Trabalho pedido: Reproduza sem nenhuma alteração as linhas abaixo, começando pela que contém "This screenshot has height=745, width=1125." e indo até a que contém "coord(1203,89)", incluindo as duas.
*** Linhas ***
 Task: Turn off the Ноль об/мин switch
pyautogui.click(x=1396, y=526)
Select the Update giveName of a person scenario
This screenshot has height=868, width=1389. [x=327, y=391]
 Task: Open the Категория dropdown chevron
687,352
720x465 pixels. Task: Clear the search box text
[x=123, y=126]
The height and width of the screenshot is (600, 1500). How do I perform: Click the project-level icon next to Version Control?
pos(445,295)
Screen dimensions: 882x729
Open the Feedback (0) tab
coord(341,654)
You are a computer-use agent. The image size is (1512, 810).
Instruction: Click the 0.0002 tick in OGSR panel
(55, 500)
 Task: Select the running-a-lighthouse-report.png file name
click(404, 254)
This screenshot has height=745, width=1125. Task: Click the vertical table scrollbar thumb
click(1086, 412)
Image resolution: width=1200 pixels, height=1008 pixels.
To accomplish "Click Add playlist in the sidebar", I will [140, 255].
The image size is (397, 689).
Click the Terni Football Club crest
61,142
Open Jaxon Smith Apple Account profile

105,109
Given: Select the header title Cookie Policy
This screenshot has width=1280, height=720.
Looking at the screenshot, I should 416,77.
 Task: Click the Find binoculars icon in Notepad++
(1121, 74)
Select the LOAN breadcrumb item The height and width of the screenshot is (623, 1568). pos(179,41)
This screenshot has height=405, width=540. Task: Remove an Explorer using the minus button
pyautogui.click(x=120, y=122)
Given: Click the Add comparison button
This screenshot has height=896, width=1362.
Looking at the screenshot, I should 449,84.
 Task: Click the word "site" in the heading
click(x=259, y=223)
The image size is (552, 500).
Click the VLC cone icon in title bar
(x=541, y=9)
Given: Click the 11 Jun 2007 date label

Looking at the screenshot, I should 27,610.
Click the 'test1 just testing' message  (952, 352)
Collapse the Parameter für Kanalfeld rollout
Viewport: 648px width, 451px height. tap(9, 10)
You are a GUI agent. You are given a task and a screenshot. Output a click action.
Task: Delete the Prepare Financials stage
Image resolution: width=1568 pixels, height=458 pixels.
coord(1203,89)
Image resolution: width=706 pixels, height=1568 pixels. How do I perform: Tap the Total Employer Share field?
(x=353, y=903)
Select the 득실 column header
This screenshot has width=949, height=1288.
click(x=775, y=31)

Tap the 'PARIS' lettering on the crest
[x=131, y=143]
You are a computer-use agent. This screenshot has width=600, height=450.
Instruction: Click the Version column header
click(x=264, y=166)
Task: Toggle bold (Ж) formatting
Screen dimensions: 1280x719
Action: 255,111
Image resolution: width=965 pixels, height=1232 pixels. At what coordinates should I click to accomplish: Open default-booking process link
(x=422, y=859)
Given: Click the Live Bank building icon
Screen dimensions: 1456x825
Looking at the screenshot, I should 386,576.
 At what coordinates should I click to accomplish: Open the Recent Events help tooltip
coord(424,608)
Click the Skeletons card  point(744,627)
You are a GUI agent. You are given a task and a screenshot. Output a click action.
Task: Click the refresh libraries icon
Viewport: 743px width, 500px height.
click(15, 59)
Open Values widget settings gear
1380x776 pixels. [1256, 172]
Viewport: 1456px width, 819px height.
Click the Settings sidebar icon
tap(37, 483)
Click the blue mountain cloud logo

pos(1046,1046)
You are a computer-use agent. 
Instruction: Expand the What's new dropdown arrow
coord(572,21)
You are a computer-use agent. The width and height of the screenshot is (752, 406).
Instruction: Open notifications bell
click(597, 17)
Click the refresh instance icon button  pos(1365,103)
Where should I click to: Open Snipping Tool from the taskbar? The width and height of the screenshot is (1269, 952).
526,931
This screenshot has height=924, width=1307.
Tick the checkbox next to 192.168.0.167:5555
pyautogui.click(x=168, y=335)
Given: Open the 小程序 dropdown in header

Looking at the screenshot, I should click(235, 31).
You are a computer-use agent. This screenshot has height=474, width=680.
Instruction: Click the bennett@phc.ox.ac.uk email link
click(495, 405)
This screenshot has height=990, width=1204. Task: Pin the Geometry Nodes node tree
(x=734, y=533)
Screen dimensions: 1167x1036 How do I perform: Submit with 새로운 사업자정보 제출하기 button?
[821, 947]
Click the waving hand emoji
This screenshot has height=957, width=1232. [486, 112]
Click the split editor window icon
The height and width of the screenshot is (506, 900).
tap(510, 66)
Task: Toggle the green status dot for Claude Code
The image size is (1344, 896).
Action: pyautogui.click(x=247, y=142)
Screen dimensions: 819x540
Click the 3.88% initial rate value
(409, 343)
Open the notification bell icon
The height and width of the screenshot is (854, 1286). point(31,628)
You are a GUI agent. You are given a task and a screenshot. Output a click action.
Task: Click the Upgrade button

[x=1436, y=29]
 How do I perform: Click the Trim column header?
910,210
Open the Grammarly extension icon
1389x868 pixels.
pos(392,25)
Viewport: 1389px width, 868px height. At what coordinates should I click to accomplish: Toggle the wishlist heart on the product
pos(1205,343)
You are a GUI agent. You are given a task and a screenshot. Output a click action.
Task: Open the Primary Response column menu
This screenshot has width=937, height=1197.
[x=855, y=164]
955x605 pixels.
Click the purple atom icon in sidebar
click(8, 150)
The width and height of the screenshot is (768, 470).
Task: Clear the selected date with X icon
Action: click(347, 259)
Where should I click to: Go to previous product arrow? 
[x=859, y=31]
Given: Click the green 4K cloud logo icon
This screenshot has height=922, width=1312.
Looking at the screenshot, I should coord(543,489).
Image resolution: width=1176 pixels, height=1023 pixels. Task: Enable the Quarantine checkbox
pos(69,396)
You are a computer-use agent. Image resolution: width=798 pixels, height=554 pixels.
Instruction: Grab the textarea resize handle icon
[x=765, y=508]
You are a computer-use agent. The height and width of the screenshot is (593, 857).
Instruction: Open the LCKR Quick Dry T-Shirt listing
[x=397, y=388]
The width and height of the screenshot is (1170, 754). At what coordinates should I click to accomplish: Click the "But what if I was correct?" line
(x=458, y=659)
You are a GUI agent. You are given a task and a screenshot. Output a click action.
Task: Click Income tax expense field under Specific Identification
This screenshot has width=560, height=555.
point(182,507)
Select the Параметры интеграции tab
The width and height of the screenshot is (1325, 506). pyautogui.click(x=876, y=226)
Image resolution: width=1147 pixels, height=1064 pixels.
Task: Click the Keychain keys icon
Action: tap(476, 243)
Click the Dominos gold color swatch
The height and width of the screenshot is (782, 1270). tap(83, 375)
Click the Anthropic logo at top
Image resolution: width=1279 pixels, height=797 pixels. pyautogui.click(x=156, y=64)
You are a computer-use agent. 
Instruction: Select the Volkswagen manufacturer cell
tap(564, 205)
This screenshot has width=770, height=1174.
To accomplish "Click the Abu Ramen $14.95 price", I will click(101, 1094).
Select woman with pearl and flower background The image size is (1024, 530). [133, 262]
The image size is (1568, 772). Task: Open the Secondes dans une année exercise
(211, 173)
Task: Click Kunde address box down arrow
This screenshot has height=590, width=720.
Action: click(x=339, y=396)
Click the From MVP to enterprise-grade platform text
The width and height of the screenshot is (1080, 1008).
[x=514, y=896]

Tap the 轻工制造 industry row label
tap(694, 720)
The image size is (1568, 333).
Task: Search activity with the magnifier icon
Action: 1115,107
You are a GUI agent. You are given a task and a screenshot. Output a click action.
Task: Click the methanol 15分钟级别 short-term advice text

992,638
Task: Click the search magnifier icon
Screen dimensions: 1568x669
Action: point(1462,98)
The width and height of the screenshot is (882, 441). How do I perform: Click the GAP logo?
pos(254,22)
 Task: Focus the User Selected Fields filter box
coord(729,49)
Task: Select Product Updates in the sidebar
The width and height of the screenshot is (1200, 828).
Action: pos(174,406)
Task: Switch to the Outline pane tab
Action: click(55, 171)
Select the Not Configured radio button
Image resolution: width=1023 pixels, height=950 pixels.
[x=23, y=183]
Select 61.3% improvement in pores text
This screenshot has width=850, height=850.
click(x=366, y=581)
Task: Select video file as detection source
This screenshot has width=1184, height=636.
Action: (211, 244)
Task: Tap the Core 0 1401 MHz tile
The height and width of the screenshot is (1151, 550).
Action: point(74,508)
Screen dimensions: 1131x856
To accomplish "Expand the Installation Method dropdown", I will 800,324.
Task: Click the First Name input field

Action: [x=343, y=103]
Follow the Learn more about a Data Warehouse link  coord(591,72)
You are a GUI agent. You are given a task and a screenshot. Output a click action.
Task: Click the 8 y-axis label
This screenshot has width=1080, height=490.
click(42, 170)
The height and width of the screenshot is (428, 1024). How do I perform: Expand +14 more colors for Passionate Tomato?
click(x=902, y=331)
***
Resultado da tarefa:
This screenshot has height=745, width=1125. Task: Click the vertical table scrollbar thumb
click(1086, 412)
Image resolution: width=1200 pixels, height=1008 pixels.
To accomplish "Click Add playlist in the sidebar", I will [140, 255].
The image size is (397, 689).
Click the Terni Football Club crest
61,142
Open Jaxon Smith Apple Account profile

105,109
Given: Select the header title Cookie Policy
This screenshot has width=1280, height=720.
Looking at the screenshot, I should 416,77.
 Task: Click the Find binoculars icon in Notepad++
(1121, 74)
Select the LOAN breadcrumb item The height and width of the screenshot is (623, 1568). pos(179,41)
This screenshot has height=405, width=540. Task: Remove an Explorer using the minus button
pyautogui.click(x=120, y=122)
Given: Click the Add comparison button
This screenshot has height=896, width=1362.
Looking at the screenshot, I should 449,84.
 Task: Click the word "site" in the heading
click(x=259, y=223)
The image size is (552, 500).
Click the VLC cone icon in title bar
(x=541, y=9)
Given: Click the 11 Jun 2007 date label

Looking at the screenshot, I should 27,610.
Click the 'test1 just testing' message  (952, 352)
Collapse the Parameter für Kanalfeld rollout
Viewport: 648px width, 451px height. tap(9, 10)
You are a GUI agent. You are given a task and a screenshot. Output a click action.
Task: Delete the Prepare Financials stage
Image resolution: width=1568 pixels, height=458 pixels.
coord(1203,89)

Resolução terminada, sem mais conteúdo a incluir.